- Exercise goal
Continue the excerpt on representational and contemporary art, starting right after its final sentence.

>> START Excerpt to read

Perhaps. Yet broaching those sorts of questions won't win an artist many patrons in a contemporary-art market dominated by painters and sculptors who leverage their hip downtown reputations to charge the uptown crowd US$2.7 million for the likes of Ninth Hour, Cattelan's statue of Pope John Paul II getting whacked in the head with a meteor.

``Contemporary art is a reflection of the thoughts and ideas of the time, now, the 21st century, and nobody wants to build or buy another bronze eagle,'' says Frances Dittmer, the former curator of the corporate Refco Collection and now a private consultant for wealthy businessmen and corporations seeking art investments.

``Representational art is great for a corporation that wants to commission a piece of commemorative art, but that's about stability and it's not about art, and it certainly has nothing to do with investment potential.''

During the 1990s, the collection owned by the privately held global trading firm Refco Inc. featured the works of 280 artists, including the highly valued ``retinal art'' of Belgian artist Marcel Broodthaers, whose seminal piece is a sculpture of a giant casserole stuffed with mussels. The anthology also contained a Garnett Puett sculpture in reality made by 2,000 bees he released into a glass box fitted with a steel armature in the shape of a male head. After the swarm fashioned its honeycomb around the brace, Puett sucked the bees out with a vacuum cleaner.

``Art is about the idea, and once an artist has the idea, it can be painted or sculpted by anybody,'' Dittmer says. ``Bottom line: Greg Wyatt is not a hot artist, no one in the contemporary-art market has ever heard of him, and my guess is that he's a retrograde figurative artist that finds support through sufficient contacts to show his work in places like government buildings.''

Max Miller, a 24-year-old art student and representational sculptor from South Carolina now encamped in a Tuscan apartment block outside Florence, bristles at the contemporary buzz on Wyatt's work. Dressed in black and sporting a stud in each earlobe, Miller says, ``The artists I know are sick of Koons and Jackson Pollock clones.''

Along with some 300 students from around the world who attend Florence's three main Renaissance-art training grounds - the Charles H Cecil Studio, the Florence Academy of Art and the Michael John Angel Studios - Miller is part of a fresh coterie of art-world rebels. Many of them say they see mostly vinegar in the works of artists like the celebrated 42-year-old British sculptor Gary Hume, whose most recent Carnival exhibition at the Matthew Marks Gallery in New York features enameled and faceless bronze spheres stacked atop one another to resemble snowmen.

``The big-money art crowd in London and New York rarely wants to hear about great representational artists like Odd Nerdrum and John Sonsini because they think they're doing politically conservative art,'' Miller says. ``The Rape of the Sabines - the story of a bunch of naked guys who run into town and run off with a bunch of naked women - is about the most politically incorrect artwork in history. It's sculpture's ground-zero and the hardest art form to master,'' he adds.

>> END Excerpt to read
>> START Extracted data

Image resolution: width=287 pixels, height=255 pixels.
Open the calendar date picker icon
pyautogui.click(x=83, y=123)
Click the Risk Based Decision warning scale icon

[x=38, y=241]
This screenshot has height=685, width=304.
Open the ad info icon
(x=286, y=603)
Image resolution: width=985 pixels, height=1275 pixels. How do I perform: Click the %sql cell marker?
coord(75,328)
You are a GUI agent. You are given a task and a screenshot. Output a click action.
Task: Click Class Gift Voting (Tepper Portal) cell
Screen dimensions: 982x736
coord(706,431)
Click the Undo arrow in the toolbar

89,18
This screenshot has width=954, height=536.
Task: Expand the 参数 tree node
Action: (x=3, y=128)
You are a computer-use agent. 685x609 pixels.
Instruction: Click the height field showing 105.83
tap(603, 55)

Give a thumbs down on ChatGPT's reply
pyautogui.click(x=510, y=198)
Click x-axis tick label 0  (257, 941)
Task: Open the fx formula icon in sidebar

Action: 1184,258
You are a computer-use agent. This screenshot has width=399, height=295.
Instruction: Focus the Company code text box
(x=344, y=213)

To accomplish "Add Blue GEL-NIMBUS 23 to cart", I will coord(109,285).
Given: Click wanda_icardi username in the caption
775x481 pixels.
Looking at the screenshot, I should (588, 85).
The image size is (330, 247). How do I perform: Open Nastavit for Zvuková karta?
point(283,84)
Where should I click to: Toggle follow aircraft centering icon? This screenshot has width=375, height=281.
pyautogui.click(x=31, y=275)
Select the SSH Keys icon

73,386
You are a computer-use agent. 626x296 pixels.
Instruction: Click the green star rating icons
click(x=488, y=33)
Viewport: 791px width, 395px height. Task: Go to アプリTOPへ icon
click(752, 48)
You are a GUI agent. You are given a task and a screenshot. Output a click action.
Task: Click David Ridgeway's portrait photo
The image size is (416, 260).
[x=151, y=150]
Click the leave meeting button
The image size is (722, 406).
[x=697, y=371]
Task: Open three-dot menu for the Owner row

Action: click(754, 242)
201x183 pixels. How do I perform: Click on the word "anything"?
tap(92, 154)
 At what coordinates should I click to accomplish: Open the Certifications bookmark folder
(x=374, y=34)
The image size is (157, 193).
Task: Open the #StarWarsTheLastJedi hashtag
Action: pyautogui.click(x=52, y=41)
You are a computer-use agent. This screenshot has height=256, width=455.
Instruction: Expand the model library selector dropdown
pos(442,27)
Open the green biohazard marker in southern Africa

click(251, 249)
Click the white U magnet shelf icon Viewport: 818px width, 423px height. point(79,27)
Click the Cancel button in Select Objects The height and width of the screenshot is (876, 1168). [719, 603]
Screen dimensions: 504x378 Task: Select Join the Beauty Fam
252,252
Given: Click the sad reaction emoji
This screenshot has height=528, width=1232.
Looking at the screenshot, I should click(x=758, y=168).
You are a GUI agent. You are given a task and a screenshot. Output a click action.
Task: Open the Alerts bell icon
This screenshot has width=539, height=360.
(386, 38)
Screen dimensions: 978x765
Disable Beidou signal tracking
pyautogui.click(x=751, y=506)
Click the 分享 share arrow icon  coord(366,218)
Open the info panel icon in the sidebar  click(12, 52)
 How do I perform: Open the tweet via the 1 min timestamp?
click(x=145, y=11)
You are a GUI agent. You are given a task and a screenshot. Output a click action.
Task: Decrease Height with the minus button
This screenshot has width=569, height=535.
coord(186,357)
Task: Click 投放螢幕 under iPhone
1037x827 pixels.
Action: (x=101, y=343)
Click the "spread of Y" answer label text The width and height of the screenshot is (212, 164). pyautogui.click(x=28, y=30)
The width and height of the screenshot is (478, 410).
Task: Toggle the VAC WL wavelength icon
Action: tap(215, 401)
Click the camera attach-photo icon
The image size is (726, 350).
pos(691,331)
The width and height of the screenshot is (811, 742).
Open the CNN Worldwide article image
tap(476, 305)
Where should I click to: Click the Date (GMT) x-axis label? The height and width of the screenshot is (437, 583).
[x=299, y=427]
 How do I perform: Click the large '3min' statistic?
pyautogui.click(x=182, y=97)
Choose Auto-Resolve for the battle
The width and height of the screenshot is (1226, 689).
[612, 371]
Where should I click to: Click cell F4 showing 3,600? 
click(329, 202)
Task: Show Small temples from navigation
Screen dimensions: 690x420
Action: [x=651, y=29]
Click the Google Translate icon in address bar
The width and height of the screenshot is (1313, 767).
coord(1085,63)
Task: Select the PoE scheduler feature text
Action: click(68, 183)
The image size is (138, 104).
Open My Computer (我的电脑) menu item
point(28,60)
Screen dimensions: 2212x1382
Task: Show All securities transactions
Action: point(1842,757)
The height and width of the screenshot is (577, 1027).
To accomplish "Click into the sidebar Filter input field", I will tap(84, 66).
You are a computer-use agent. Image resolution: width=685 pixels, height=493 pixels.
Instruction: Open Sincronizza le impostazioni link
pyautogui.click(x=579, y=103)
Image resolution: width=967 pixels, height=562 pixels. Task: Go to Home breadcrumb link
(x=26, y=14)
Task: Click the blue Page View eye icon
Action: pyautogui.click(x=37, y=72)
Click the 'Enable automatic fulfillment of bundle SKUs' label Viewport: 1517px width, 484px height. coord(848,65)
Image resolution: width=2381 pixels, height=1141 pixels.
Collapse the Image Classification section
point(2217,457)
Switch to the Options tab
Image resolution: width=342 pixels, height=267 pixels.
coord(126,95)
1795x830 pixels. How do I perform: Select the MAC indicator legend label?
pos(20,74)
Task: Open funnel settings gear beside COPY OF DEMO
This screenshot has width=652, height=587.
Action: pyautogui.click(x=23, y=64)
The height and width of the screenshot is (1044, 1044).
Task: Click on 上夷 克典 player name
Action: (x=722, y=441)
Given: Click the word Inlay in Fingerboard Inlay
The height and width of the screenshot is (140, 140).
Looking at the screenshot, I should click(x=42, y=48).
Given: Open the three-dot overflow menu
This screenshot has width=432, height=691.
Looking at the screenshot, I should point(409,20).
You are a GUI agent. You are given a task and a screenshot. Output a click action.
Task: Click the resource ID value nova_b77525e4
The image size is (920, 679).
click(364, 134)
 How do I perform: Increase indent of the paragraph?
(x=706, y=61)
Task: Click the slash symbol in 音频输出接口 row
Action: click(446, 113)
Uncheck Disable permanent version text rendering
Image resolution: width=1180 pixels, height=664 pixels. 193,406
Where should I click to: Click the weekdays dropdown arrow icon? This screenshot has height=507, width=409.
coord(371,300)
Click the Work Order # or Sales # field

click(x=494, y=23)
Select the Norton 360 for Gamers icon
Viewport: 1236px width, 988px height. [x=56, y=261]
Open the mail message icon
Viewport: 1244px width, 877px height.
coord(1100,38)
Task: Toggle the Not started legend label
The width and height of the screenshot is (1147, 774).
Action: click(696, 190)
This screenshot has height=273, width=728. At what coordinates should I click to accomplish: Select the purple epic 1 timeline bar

>> END Extracted data

- Response below
``The problem we representationalists have is that political conservatives are more willing than others to admit that they don't see a big blue spike stuck in the ground as a monumental piece of investment art.''

Huddled in a cold, dusty and crumbling 16th-century church that doubles as their studio and ersatz gallery, Miller and his fellow artists argue that corporate art buyers have allowed hype to supplant talent.

``Successful artists must be better at selling themselves than creating good work,'' says Chris Eastland, a 25-year-old representational painter and sculptor from Fairfield, Connecticut. ``The art critics and analysts who define taste are all in their 40s, 50s and 60s. They were brought up to believe that modernism is the norm and guys like Wyatt are useless throwbacks.''

The avatars of contemporary art, Eastland suggests, can concoct a rationale for anything.

``Learning how to draw and master the brush, the chisel and the crucible like the Renaissance masters teaches accountability,'' Miller says. ``Besides,'' he adds with a laugh, ``we'll always have work. Someone has to fix those statues once they've been eaten away by pigeon droppings.''

Wyatt says he doesn't mind being part of an art underworld that includes animal sculptor Kent Ullberg, human figurist Anthony Padovano and Fred Hart, the representationalist who designed and cast the bronze soldiers that stand alongside the Vietnam Veterans Memorial in Washington.

David Heleniak, a senior partner at Shearman & Sterling, a New York-based law firm with offices in 19 cities around the globe, owns a commissioned Wyatt watercolor and says the view from below looks pretty good to him.

``Wyatt is an artist of the time when artists were master craftsmen,'' the 59-year-old Heleniak says. ``I'm not an art investor, but if I was, I would be buying Wyatts. His studio beneath St John the Divine is enthralling and reminds me of the castle scene from the movie Young Frankenstein.''

Still, after more than 30 years of fulfilling dozens of corporate commissions and 23 years chiseling lumps of marble into angels and demons and peacocks beneath the foundations of the largest cathedral in the US, Wyatt's work has failed to cull the interest of any a la mode gallery or museum.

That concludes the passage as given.